Stated task: Copy out the listing below line for line, with no changes.
**********
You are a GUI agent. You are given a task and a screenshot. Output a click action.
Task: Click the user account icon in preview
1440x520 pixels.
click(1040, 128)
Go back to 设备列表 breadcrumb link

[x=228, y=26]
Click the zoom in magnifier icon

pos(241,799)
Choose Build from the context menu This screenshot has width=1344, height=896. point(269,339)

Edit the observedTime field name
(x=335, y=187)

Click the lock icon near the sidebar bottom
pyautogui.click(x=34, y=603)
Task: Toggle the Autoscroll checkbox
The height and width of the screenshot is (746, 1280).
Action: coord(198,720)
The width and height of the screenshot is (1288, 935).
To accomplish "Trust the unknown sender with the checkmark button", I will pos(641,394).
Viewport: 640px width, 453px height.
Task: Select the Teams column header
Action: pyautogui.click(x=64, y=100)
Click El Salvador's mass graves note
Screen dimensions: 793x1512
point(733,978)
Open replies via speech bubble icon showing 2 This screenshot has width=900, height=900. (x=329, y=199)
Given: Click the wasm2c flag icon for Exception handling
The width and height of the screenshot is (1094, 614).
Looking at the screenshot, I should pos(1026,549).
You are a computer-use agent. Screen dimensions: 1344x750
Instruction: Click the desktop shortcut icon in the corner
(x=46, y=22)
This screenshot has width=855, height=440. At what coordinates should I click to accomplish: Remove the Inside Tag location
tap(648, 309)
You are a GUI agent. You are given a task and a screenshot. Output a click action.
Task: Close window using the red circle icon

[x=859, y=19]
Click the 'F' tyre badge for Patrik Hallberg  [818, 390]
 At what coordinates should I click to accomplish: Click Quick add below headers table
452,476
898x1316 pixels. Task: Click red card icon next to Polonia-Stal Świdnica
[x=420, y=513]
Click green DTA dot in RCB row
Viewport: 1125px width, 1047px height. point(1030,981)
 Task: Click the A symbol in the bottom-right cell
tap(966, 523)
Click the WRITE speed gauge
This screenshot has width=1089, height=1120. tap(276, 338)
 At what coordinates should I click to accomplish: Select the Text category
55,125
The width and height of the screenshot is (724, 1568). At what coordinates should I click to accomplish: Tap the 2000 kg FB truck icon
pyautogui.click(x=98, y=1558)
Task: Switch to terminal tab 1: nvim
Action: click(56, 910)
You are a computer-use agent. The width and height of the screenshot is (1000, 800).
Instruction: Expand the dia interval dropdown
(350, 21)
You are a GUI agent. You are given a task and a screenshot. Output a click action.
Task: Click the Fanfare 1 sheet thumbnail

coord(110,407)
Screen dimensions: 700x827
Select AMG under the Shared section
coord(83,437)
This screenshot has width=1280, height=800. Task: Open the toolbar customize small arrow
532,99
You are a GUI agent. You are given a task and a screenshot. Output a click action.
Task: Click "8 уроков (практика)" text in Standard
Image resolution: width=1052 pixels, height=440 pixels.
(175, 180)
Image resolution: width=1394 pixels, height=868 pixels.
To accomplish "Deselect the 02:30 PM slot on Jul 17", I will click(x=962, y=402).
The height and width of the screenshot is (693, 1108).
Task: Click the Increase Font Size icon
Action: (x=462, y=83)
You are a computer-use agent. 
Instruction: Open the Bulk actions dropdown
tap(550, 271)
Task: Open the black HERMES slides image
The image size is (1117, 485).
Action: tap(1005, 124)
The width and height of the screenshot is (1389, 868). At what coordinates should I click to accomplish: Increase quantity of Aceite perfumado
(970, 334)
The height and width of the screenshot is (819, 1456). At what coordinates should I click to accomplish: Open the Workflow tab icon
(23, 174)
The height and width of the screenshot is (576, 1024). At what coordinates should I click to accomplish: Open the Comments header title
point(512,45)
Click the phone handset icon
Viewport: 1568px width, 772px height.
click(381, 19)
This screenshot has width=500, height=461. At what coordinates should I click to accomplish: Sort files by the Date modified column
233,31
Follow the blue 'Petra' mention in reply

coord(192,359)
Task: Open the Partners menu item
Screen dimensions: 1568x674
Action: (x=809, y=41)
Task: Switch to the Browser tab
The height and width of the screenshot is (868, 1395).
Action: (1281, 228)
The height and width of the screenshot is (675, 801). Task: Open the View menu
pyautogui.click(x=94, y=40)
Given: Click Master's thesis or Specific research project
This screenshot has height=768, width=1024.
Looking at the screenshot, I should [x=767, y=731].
**********
Solution:
You are a GUI agent. You are given a task and a screenshot. Output a click action.
Task: Click the user account icon in preview
1440x520 pixels.
click(1040, 128)
Go back to 设备列表 breadcrumb link

[x=228, y=26]
Click the zoom in magnifier icon

pos(241,799)
Choose Build from the context menu This screenshot has width=1344, height=896. point(269,339)

Edit the observedTime field name
(x=335, y=187)

Click the lock icon near the sidebar bottom
pyautogui.click(x=34, y=603)
Task: Toggle the Autoscroll checkbox
The height and width of the screenshot is (746, 1280).
Action: coord(198,720)
The width and height of the screenshot is (1288, 935).
To accomplish "Trust the unknown sender with the checkmark button", I will pos(641,394).
Viewport: 640px width, 453px height.
Task: Select the Teams column header
Action: pyautogui.click(x=64, y=100)
Click El Salvador's mass graves note
Screen dimensions: 793x1512
point(733,978)
Open replies via speech bubble icon showing 2 This screenshot has width=900, height=900. (x=329, y=199)
Given: Click the wasm2c flag icon for Exception handling
The width and height of the screenshot is (1094, 614).
Looking at the screenshot, I should pos(1026,549).
You are a computer-use agent. Screen dimensions: 1344x750
Instruction: Click the desktop shortcut icon in the corner
(x=46, y=22)
This screenshot has width=855, height=440. At what coordinates should I click to accomplish: Remove the Inside Tag location
tap(648, 309)
You are a GUI agent. You are given a task and a screenshot. Output a click action.
Task: Close window using the red circle icon

[x=859, y=19]
Click the 'F' tyre badge for Patrik Hallberg  [818, 390]
 At what coordinates should I click to accomplish: Click Quick add below headers table
452,476
898x1316 pixels. Task: Click red card icon next to Polonia-Stal Świdnica
[x=420, y=513]
Click green DTA dot in RCB row
Viewport: 1125px width, 1047px height. point(1030,981)
 Task: Click the A symbol in the bottom-right cell
tap(966, 523)
Click the WRITE speed gauge
This screenshot has width=1089, height=1120. tap(276, 338)
 At what coordinates should I click to accomplish: Select the Text category
55,125
The width and height of the screenshot is (724, 1568). At what coordinates should I click to accomplish: Tap the 2000 kg FB truck icon
pyautogui.click(x=98, y=1558)
Task: Switch to terminal tab 1: nvim
Action: click(56, 910)
You are a computer-use agent. The width and height of the screenshot is (1000, 800).
Instruction: Expand the dia interval dropdown
(350, 21)
You are a GUI agent. You are given a task and a screenshot. Output a click action.
Task: Click the Fanfare 1 sheet thumbnail

coord(110,407)
Screen dimensions: 700x827
Select AMG under the Shared section
coord(83,437)
This screenshot has width=1280, height=800. Task: Open the toolbar customize small arrow
532,99
You are a GUI agent. You are given a task and a screenshot. Output a click action.
Task: Click "8 уроков (практика)" text in Standard
Image resolution: width=1052 pixels, height=440 pixels.
(175, 180)
Image resolution: width=1394 pixels, height=868 pixels.
To accomplish "Deselect the 02:30 PM slot on Jul 17", I will click(x=962, y=402).
The height and width of the screenshot is (693, 1108).
Task: Click the Increase Font Size icon
Action: (x=462, y=83)
You are a computer-use agent. 
Instruction: Open the Bulk actions dropdown
tap(550, 271)
Task: Open the black HERMES slides image
The image size is (1117, 485).
Action: tap(1005, 124)
The width and height of the screenshot is (1389, 868). At what coordinates should I click to accomplish: Increase quantity of Aceite perfumado
(970, 334)
The height and width of the screenshot is (819, 1456). At what coordinates should I click to accomplish: Open the Workflow tab icon
(23, 174)
The height and width of the screenshot is (576, 1024). At what coordinates should I click to accomplish: Open the Comments header title
point(512,45)
Click the phone handset icon
Viewport: 1568px width, 772px height.
click(381, 19)
This screenshot has width=500, height=461. At what coordinates should I click to accomplish: Sort files by the Date modified column
233,31
Follow the blue 'Petra' mention in reply

coord(192,359)
Task: Open the Partners menu item
Screen dimensions: 1568x674
Action: (x=809, y=41)
Task: Switch to the Browser tab
The height and width of the screenshot is (868, 1395).
Action: (1281, 228)
The height and width of the screenshot is (675, 801). Task: Open the View menu
pyautogui.click(x=94, y=40)
Given: Click Master's thesis or Specific research project
This screenshot has height=768, width=1024.
Looking at the screenshot, I should [x=767, y=731].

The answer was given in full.